Diana was ranked third in the (2002) Great Britons poll sponsored by the BBC and voted for by the British public.

In 2003, Marvel Comics announced it was to publish a five-part series entitled Di Another Day (a reference to the James Bond film Die Another Day) featuring a resurrected Diana, Princess of Wales as a mutant with superpowers, as part of Peter Milligan's X-Statix title. Amidst considerable (and predictable) outcry, the idea was quickly dropped.

Titles

  • From 1961 until 1975, Diana was known as The Honourable Diana Frances Spencer.
  • From 1975, when her father inherited the Earldom of Spencer, until 1981, Diana was known as The Lady Diana Frances Spencer.
  • From her marriage to His Royal Highness Prince Charles, Prince of Wales on Wednesday July 29, 1981 until their divorce was finalized on August 28, 1996, Diana was officially known as Her Royal Highness The Princess of Wales.
  • From August 28, 1996 onwards, she was officially known as Diana, Princess of Wales.

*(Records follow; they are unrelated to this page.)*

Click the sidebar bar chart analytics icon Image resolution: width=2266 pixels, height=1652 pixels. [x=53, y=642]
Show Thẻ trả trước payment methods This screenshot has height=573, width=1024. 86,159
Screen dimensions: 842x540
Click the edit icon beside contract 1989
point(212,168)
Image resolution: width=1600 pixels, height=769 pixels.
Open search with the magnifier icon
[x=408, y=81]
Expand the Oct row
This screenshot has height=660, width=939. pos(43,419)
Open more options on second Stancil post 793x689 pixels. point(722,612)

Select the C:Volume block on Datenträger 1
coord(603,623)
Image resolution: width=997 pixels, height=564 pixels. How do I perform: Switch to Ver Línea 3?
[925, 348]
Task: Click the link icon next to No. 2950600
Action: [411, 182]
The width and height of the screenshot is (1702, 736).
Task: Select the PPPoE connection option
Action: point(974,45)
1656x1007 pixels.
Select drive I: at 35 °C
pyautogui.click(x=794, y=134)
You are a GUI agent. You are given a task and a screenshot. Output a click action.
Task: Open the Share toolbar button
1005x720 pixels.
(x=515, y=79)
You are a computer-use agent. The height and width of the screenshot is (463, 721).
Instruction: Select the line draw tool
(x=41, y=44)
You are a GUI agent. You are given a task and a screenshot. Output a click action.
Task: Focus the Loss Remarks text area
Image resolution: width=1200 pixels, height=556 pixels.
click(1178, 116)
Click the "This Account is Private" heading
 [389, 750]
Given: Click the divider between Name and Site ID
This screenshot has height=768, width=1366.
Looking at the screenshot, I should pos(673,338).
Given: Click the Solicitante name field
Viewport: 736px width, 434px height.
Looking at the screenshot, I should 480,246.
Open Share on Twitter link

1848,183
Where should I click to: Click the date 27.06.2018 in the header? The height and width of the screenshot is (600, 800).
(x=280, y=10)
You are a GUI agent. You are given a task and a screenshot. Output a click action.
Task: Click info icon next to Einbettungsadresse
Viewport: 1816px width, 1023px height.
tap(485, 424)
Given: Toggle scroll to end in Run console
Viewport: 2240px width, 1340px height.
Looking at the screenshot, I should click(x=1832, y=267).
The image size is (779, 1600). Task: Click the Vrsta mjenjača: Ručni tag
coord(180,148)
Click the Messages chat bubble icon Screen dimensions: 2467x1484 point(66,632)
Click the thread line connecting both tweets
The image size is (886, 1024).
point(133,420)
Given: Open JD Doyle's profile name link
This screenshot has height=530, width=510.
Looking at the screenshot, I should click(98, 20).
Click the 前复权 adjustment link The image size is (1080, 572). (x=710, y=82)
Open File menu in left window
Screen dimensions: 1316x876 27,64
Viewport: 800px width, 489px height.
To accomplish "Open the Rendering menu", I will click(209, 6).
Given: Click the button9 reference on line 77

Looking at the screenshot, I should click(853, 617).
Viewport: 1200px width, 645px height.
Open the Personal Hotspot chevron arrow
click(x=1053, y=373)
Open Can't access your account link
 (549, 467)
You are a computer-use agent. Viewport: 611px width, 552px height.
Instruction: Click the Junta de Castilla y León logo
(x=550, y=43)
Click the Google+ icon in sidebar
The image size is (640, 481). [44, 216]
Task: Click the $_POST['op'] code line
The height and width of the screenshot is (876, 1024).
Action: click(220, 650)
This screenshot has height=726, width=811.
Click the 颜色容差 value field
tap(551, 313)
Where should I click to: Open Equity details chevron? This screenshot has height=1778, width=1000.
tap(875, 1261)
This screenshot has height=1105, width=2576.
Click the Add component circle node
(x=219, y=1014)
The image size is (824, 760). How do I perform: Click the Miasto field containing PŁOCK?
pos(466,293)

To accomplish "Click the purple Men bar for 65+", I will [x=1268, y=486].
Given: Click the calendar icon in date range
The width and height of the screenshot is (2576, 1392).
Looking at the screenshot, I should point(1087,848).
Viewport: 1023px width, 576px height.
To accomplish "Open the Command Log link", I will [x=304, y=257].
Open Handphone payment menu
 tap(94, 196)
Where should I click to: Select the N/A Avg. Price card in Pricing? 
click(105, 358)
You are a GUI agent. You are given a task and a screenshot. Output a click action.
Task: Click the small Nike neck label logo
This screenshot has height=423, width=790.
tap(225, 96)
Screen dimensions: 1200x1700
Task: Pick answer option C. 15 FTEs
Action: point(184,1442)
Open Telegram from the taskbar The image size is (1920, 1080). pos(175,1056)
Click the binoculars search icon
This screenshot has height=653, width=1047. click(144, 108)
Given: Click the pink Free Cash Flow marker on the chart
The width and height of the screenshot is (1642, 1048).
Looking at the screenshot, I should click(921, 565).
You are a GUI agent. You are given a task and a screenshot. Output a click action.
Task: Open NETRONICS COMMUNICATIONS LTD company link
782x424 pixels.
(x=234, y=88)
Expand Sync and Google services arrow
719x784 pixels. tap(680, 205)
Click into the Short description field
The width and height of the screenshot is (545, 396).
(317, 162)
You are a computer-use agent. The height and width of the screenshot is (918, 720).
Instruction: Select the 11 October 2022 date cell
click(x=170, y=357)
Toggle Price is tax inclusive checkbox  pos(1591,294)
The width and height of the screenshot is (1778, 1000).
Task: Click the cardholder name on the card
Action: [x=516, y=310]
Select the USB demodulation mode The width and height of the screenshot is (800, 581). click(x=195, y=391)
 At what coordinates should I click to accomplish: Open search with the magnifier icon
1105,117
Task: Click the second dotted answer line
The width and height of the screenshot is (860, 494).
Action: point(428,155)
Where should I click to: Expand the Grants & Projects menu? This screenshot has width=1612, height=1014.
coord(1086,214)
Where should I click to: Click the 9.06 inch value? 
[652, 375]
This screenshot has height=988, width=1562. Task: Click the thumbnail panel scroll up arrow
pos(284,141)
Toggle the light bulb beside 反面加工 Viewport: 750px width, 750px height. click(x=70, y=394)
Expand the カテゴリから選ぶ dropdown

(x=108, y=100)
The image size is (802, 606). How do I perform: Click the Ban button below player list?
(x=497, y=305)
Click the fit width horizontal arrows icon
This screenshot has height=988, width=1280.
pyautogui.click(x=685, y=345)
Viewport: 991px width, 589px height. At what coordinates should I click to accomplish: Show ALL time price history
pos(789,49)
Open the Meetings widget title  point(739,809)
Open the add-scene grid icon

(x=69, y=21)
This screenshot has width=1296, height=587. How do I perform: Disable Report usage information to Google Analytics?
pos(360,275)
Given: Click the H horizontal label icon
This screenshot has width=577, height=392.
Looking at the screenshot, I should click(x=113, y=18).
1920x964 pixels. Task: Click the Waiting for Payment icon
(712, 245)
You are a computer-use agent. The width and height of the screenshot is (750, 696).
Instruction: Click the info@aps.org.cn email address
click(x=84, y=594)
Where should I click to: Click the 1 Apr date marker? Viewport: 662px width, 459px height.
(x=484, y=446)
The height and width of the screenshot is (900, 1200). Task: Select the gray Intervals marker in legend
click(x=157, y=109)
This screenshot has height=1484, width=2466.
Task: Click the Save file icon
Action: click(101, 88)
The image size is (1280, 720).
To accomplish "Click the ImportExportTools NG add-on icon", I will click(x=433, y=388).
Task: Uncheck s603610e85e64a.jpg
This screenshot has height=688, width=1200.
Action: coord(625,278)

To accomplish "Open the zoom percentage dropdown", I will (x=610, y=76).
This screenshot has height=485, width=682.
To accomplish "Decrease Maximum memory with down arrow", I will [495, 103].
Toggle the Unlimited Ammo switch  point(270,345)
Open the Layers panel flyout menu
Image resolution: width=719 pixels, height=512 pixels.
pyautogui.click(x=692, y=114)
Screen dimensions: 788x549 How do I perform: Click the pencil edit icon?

The usage "Princess Diana", though commonly used in speech and the media, is incorrect. Diana herself made a point of correcting people who used it.

Lineage

Prior to her marriage, much research was done into Diana's lineage by genealogists. It was discovered that her ancestry included links to such varied persons as romantic novelist Barbara Cartland , Hollywood screen legend Humphrey Bogart (who was her 7th cousin), and poet Edmund Spenser, the author of The Faerie Queen . Actor Oliver Platt is also related fairly closely to Diana; both are direct descendants of Frances Work, a 19th-century American heiress who was briefly the wife of the Hon. James Burke-Roche, later 3rd Baron Fermoy.